**EXERCISE TASK:** In the data below, reproduce verbatim every line starting with the one that contains "Task: Click the search magnifier icon" and continuing through the one that contains "Bookmark Abdelrahman Amr's", both of them included.

## Begin INFORMATION GIVEN

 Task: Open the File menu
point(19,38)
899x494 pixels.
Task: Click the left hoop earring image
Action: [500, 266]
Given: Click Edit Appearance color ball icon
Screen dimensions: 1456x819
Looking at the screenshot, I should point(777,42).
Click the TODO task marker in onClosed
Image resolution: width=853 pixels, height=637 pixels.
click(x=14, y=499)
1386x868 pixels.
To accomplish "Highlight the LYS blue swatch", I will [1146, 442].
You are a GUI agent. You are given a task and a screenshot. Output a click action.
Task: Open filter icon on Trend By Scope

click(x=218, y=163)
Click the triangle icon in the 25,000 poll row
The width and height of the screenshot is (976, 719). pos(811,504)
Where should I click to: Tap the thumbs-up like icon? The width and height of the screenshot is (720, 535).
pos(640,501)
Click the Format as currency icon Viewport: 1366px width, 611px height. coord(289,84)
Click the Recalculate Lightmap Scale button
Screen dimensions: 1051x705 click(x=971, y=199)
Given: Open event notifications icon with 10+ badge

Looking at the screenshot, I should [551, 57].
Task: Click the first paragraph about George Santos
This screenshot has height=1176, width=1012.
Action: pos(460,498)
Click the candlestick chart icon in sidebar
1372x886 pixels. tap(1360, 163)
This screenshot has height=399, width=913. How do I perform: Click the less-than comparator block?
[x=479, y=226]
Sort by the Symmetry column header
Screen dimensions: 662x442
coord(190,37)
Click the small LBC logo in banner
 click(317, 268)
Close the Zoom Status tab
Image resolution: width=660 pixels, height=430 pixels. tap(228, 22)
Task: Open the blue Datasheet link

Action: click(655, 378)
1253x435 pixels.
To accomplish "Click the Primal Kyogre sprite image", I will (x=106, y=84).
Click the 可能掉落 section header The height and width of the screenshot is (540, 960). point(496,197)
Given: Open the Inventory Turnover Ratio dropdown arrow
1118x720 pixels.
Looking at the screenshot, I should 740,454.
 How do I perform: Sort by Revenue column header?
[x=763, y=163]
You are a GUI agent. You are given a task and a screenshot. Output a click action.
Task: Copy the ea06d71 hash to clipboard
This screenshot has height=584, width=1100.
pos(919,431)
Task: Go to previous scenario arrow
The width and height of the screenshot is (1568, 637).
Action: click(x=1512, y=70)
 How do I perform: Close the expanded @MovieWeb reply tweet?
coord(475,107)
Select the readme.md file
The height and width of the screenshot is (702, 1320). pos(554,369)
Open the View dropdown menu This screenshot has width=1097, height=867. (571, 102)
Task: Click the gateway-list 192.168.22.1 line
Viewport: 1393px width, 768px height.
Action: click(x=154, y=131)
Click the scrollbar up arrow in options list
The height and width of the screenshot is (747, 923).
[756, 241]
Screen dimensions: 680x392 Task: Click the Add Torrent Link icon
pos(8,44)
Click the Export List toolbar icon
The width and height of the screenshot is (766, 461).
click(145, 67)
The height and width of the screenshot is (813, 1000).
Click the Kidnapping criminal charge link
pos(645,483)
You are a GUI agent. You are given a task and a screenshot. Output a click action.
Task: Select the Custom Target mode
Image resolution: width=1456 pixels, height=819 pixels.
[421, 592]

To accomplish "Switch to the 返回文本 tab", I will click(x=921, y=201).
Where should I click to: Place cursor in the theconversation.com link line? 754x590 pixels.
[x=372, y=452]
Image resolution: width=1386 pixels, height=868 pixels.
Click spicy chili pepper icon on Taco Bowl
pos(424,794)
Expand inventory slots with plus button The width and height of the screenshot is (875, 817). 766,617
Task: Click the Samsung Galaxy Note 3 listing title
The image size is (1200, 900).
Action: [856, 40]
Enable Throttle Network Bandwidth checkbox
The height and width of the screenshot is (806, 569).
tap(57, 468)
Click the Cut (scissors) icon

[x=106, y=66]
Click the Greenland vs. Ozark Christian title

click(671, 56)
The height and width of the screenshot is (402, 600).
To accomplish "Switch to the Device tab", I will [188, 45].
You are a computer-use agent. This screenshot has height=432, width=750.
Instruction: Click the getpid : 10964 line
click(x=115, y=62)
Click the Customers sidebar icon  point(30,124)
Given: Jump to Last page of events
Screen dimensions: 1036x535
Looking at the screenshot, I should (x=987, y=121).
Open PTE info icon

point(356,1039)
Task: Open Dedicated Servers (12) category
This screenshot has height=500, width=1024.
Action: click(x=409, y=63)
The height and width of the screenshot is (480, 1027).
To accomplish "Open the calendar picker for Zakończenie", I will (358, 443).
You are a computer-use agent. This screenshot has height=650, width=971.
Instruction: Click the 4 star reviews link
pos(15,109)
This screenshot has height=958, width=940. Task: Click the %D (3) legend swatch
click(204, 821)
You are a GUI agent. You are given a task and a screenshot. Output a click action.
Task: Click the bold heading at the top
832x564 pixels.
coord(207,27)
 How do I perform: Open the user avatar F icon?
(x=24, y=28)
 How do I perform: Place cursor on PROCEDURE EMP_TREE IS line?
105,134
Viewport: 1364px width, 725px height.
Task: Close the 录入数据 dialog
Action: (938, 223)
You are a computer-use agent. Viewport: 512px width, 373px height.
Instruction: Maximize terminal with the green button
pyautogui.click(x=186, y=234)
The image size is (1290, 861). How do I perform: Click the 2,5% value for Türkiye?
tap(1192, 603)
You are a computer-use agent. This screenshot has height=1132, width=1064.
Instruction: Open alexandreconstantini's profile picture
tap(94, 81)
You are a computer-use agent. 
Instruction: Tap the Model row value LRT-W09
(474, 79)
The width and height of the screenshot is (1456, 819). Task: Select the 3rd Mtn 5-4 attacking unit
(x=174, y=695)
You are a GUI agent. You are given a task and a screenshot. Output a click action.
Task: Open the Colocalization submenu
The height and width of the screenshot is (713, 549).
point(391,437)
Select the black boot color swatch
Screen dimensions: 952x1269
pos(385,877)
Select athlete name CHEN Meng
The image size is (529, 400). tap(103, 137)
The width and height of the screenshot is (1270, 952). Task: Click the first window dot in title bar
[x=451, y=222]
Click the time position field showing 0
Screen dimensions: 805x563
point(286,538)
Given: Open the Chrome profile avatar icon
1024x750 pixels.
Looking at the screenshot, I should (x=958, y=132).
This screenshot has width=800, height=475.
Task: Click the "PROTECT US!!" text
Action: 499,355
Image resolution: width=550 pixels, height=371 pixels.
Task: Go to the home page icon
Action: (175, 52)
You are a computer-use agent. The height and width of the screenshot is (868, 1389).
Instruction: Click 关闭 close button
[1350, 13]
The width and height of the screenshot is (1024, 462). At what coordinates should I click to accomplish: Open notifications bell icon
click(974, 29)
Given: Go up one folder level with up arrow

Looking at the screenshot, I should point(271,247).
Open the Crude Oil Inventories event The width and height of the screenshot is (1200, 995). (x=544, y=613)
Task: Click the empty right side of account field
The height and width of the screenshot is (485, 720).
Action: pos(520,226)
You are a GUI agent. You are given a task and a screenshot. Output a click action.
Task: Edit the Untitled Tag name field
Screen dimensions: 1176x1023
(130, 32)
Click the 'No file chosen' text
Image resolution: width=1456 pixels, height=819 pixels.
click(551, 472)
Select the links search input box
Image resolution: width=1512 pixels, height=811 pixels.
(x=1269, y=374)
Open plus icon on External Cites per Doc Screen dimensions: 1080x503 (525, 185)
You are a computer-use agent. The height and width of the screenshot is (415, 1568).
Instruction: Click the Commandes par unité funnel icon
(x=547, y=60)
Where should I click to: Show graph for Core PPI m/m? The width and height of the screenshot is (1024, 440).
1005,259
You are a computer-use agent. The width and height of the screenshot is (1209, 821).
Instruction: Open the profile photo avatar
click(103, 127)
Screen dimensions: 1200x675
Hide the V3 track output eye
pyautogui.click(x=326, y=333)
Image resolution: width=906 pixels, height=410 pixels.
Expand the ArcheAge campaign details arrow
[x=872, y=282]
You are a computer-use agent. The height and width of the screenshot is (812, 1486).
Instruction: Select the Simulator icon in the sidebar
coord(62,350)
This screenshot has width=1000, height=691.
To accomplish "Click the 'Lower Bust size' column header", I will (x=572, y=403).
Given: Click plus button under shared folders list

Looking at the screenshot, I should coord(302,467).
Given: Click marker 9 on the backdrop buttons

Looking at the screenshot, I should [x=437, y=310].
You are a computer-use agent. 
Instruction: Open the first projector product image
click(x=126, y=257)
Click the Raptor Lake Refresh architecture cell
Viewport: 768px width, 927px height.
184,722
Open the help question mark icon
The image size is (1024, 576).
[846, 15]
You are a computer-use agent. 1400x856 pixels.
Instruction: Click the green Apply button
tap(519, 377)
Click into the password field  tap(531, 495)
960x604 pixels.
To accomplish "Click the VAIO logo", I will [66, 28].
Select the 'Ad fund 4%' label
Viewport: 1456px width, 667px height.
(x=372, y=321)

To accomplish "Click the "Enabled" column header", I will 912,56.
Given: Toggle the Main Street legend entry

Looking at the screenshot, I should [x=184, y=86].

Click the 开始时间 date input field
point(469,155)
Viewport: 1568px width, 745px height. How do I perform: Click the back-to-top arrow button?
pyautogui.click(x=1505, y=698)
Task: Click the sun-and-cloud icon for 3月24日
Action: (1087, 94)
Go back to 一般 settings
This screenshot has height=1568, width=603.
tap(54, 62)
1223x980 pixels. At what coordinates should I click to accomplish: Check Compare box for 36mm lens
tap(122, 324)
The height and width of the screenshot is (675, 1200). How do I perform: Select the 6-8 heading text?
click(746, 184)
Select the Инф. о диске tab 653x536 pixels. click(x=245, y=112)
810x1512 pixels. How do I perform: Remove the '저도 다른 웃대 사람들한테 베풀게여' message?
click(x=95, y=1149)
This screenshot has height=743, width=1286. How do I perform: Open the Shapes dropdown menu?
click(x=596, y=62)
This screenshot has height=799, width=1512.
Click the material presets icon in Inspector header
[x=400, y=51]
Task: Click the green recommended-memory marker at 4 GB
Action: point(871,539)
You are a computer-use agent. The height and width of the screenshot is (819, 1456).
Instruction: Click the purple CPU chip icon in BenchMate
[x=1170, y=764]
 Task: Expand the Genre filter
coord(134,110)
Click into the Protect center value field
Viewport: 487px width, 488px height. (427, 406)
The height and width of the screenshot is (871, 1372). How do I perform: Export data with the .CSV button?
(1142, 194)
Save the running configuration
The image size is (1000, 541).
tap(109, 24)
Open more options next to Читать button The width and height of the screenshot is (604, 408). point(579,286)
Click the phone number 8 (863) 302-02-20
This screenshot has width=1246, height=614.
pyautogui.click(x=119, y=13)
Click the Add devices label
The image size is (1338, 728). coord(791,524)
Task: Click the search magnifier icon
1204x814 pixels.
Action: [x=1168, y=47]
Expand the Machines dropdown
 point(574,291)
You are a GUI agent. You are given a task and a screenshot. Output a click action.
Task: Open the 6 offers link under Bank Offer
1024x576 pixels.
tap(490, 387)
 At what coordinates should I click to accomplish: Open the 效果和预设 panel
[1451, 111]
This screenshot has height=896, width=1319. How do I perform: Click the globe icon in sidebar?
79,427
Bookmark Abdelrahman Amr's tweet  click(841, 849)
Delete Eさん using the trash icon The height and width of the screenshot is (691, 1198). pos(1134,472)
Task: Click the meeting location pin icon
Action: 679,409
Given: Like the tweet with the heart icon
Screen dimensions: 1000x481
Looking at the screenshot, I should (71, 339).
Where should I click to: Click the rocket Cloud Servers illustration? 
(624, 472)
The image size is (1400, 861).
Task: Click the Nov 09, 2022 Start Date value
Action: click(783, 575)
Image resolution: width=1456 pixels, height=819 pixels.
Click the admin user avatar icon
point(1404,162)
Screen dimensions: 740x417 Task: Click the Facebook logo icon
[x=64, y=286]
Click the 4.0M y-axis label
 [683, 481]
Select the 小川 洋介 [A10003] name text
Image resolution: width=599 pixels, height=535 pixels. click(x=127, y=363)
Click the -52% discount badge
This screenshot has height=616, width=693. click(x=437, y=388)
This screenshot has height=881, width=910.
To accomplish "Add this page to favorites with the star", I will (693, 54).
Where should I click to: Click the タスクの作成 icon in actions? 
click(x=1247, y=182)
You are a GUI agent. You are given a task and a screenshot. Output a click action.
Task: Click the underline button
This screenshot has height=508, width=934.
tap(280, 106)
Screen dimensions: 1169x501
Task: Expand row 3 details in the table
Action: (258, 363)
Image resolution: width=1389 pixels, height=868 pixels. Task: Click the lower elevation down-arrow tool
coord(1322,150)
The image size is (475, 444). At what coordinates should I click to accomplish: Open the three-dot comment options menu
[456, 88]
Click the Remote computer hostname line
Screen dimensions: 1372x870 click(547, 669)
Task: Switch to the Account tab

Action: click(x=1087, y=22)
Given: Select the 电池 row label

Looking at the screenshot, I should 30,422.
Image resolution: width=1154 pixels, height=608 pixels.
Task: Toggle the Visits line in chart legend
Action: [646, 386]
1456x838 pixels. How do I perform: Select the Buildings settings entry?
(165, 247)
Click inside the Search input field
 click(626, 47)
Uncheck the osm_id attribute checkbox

## End INFORMATION GIVEN

**FULL SOLUTION:**
Task: Click the search magnifier icon
1204x814 pixels.
Action: [x=1168, y=47]
Expand the Machines dropdown
 point(574,291)
You are a GUI agent. You are given a task and a screenshot. Output a click action.
Task: Open the 6 offers link under Bank Offer
1024x576 pixels.
tap(490, 387)
 At what coordinates should I click to accomplish: Open the 效果和预设 panel
[1451, 111]
This screenshot has height=896, width=1319. How do I perform: Click the globe icon in sidebar?
79,427
Bookmark Abdelrahman Amr's tweet  click(841, 849)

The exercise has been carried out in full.